MMP-1 polymorphisms and the risk of idiopathic pulmonary fibrosis

Idiopathic pulmonary fibrosis (IPF) is a chronic and progressive fibrotic lung disorder of unknown etiology and unclear pathogenesis. Matrix metalloproteinase-1 (MMP-1) is strongly upregulated and may contribute to the abnormal remodeling that characterizes the disease. We conducted a case–control study of 130 IPF patients and 305 healthy controls to investigate associations between two polymorphisms of the MMP-1 gene promoter and IPF risk.
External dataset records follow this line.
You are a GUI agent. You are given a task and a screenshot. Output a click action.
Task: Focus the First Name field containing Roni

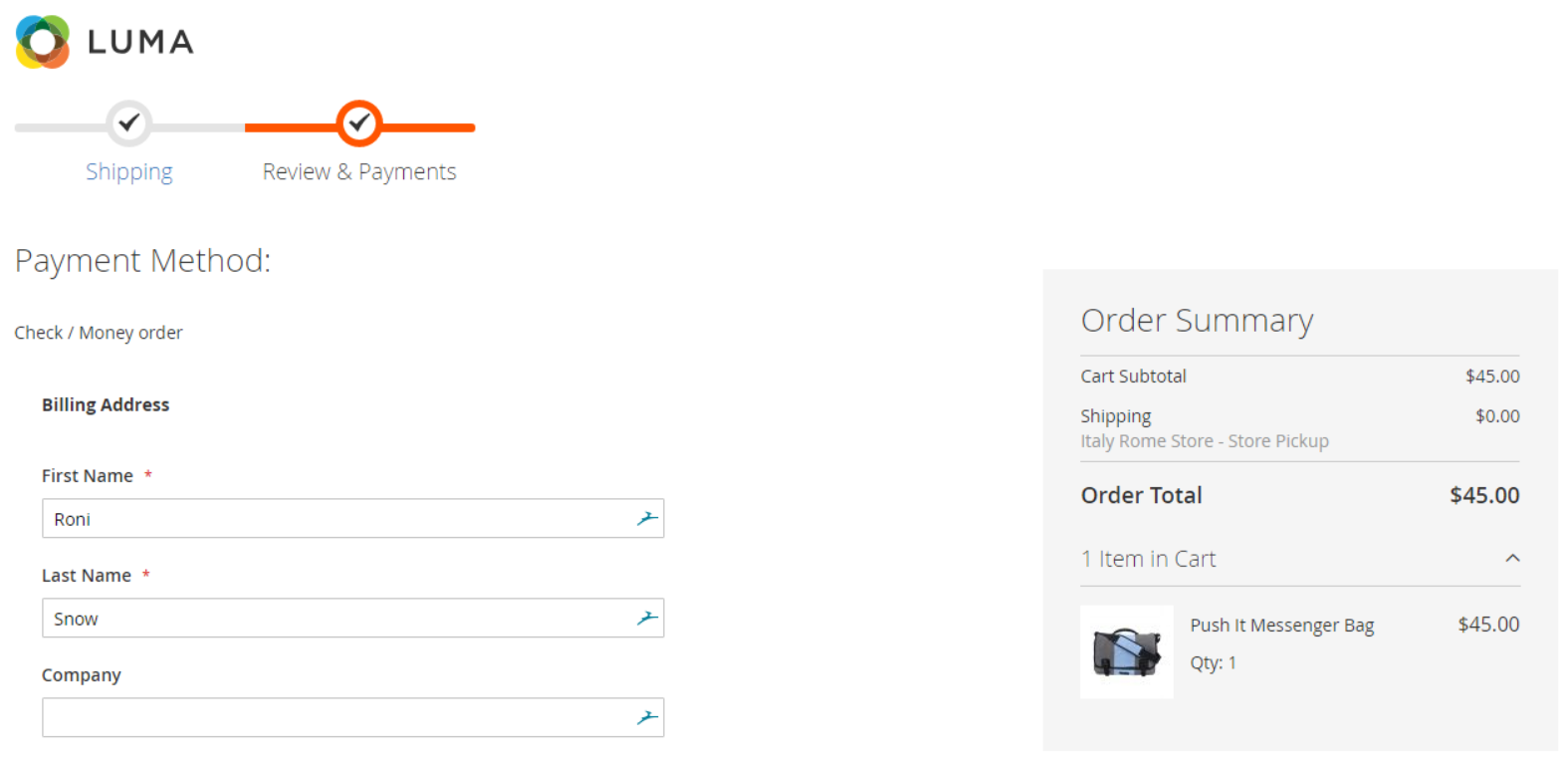(x=352, y=518)
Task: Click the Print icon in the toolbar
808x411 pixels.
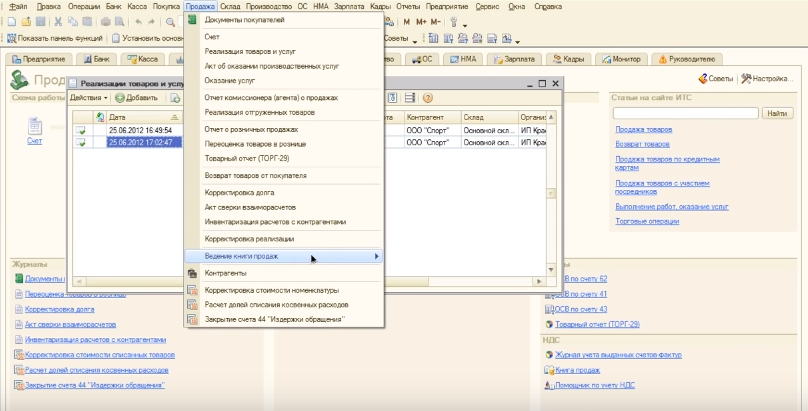Action: click(x=106, y=21)
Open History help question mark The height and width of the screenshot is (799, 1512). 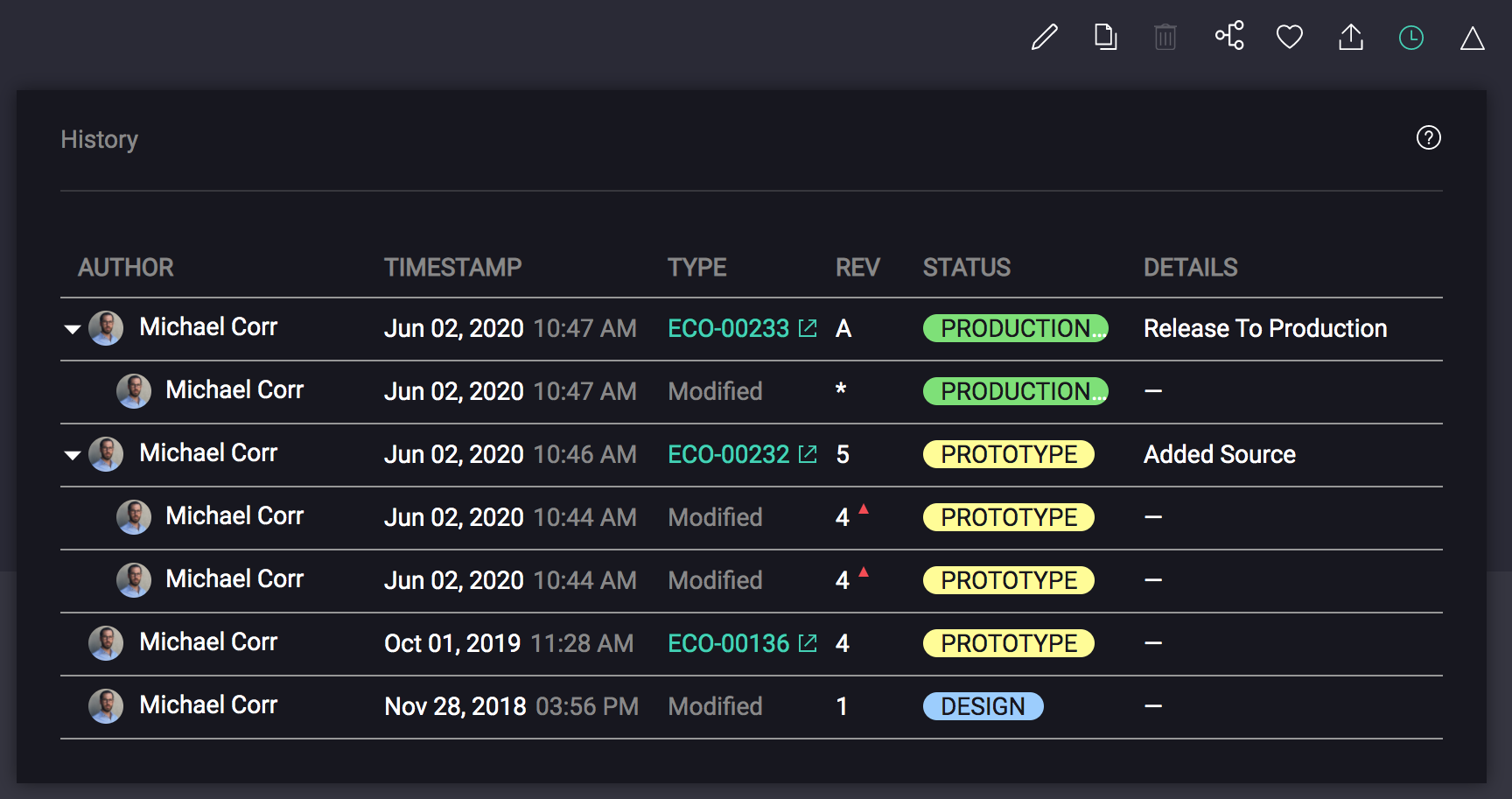tap(1428, 138)
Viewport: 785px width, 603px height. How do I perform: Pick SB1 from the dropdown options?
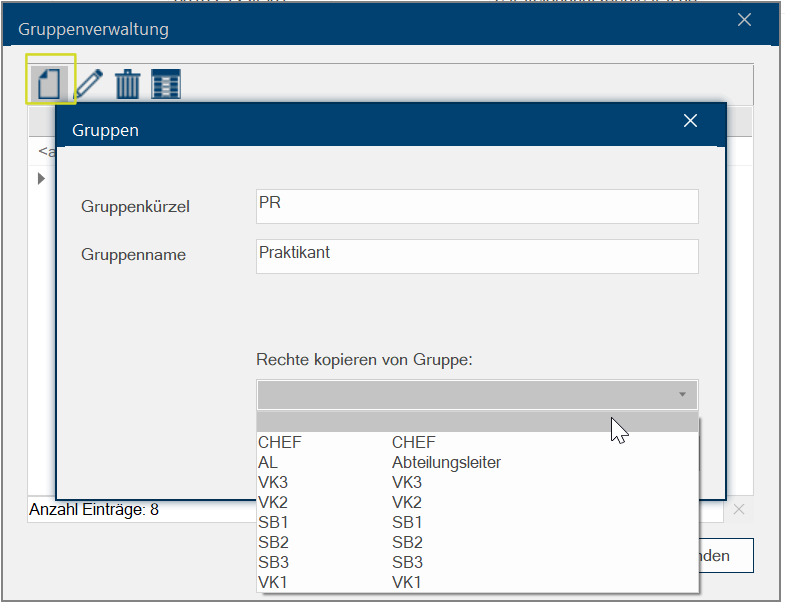(477, 522)
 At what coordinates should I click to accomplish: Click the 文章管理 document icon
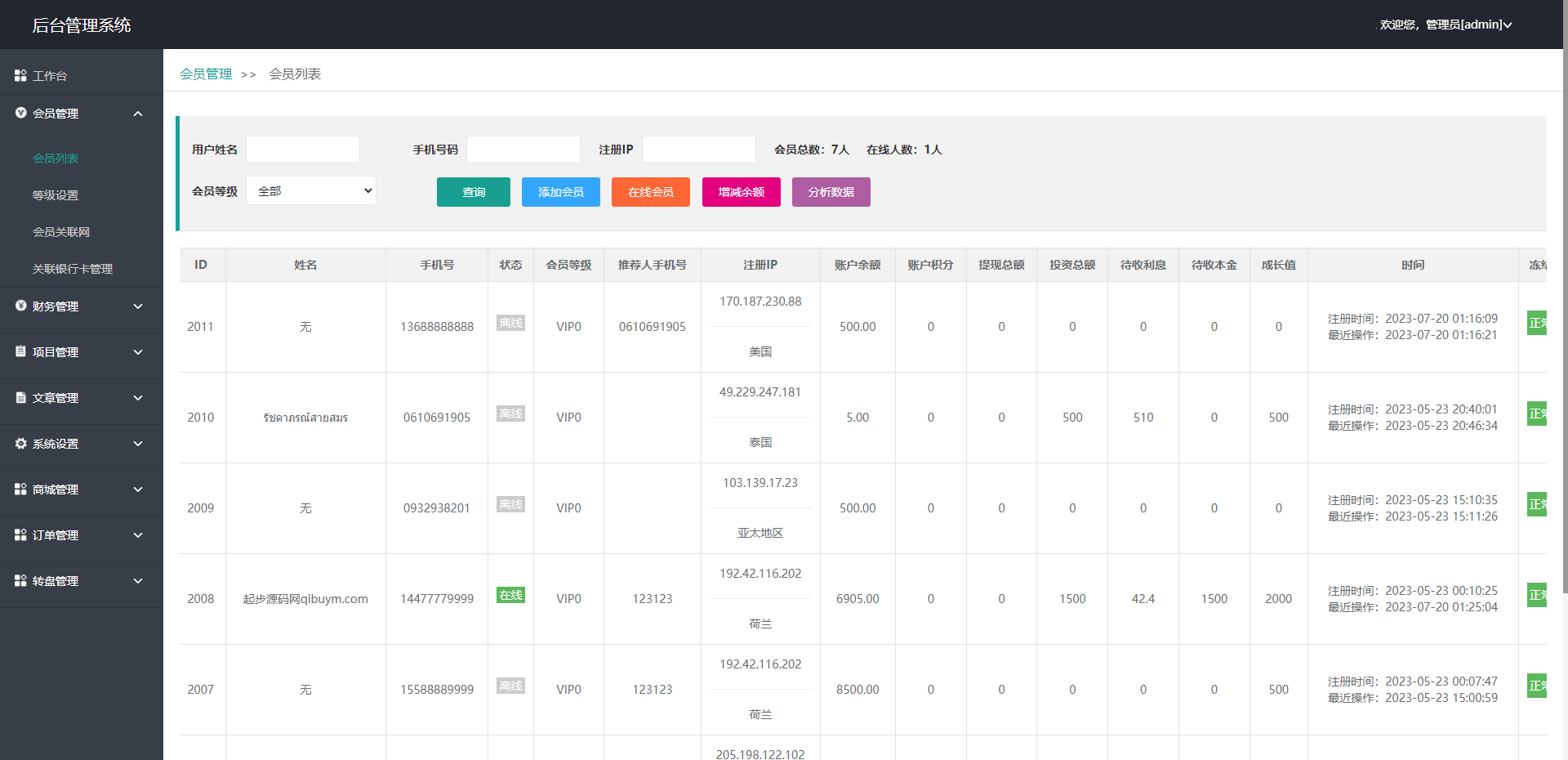[20, 397]
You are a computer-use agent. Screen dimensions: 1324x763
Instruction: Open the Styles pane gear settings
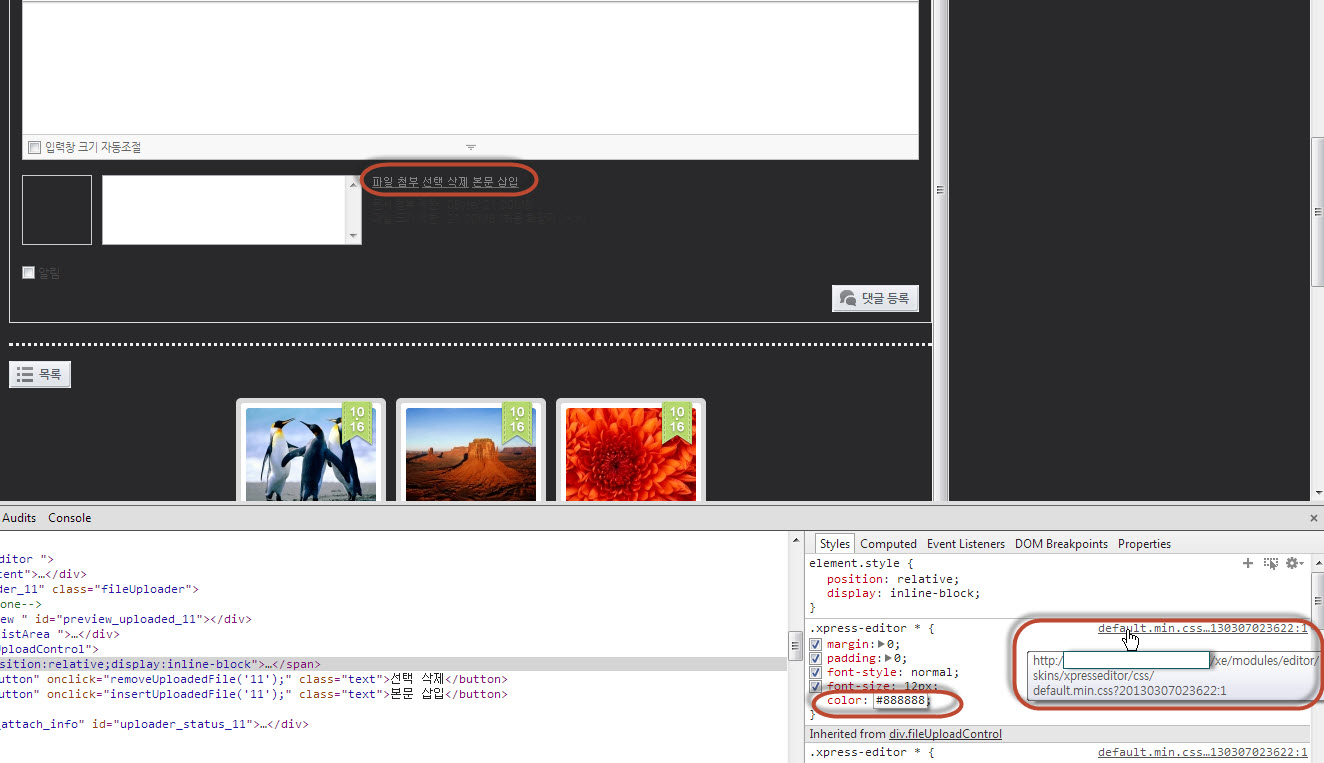pyautogui.click(x=1293, y=564)
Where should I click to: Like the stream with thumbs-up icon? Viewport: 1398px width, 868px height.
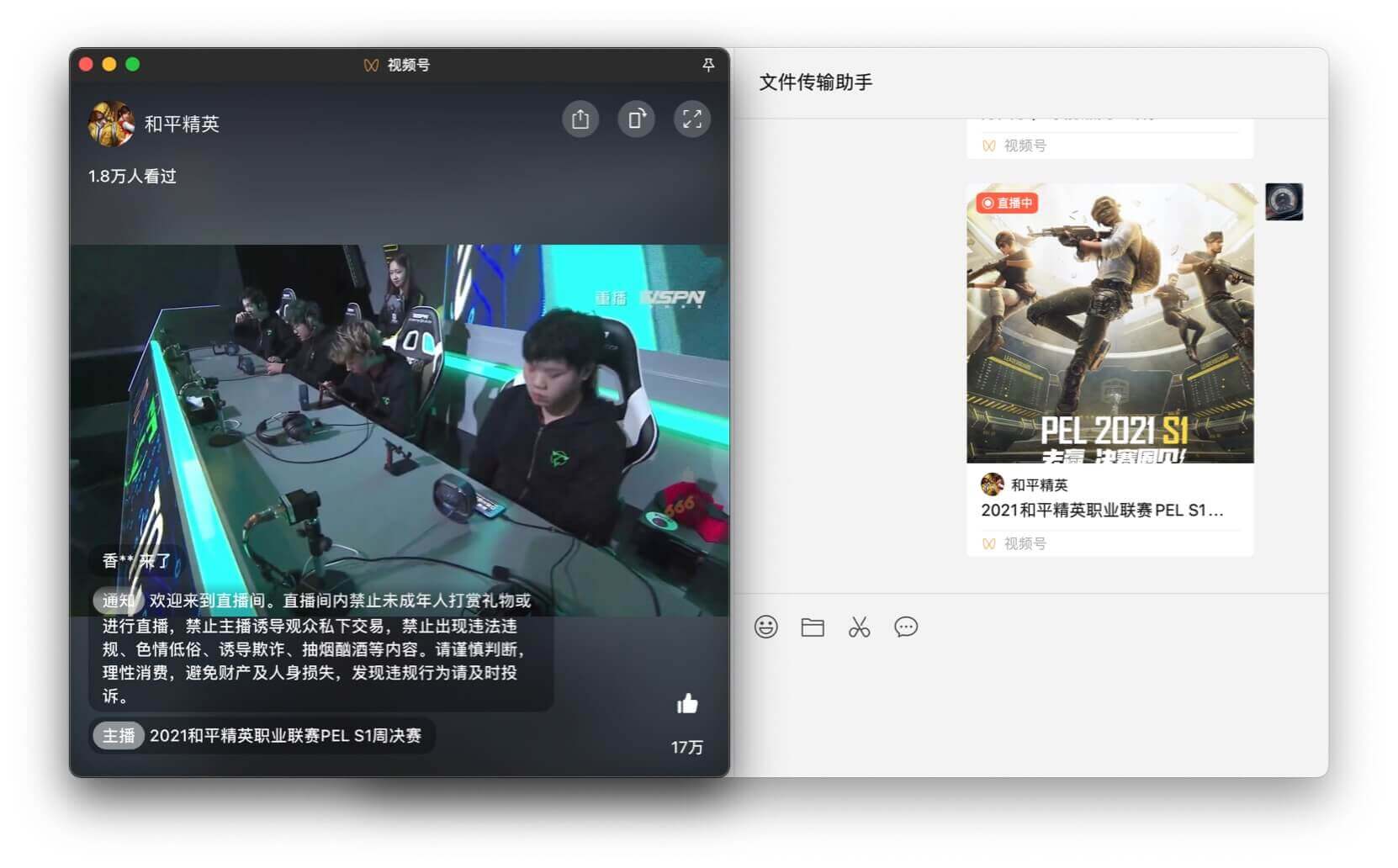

First, using PCR-restriction fragment length polymorphism (PCR-RFLP) analysis we studied the 2G polymorphism at −1,607, shown previously to generate the core of an AP-1 binding site and correlate with high transcriptional activity and risk for IPF. The frequency of the 2G/2G genotype was higher in IPF than in controls (63 vs. 49%; P < 0.008; OR = 1.7; CI 1.15–2.79). Next, we studied a T/G SNP at position −755, which we identified by sequencing the MMP-1 promoter. Chromatin immunoprecipitation (ChIP) assay performed on IPF fibroblasts with either −755 genotype revealed an AP-1 binding site for TT−755 and GT−755 genotypes. The frequency of this SNP revealed no significant differences between IPF and healthy controls. However, when the study individuals were stratified by their smoking status, a significant increase in the T/T genotype frequency was observed in smoking cases compared with smoking controls (45 vs. 26%; P = 0.03; OR = 2.3; CI 1.15–4.97). These findings indicate that polymorphisms of the MMP-1 promoter may confer increased risk for IPF and reveal a putative gene–environment interaction between the −755 MMP-1 polymorphism and smoking in this disease.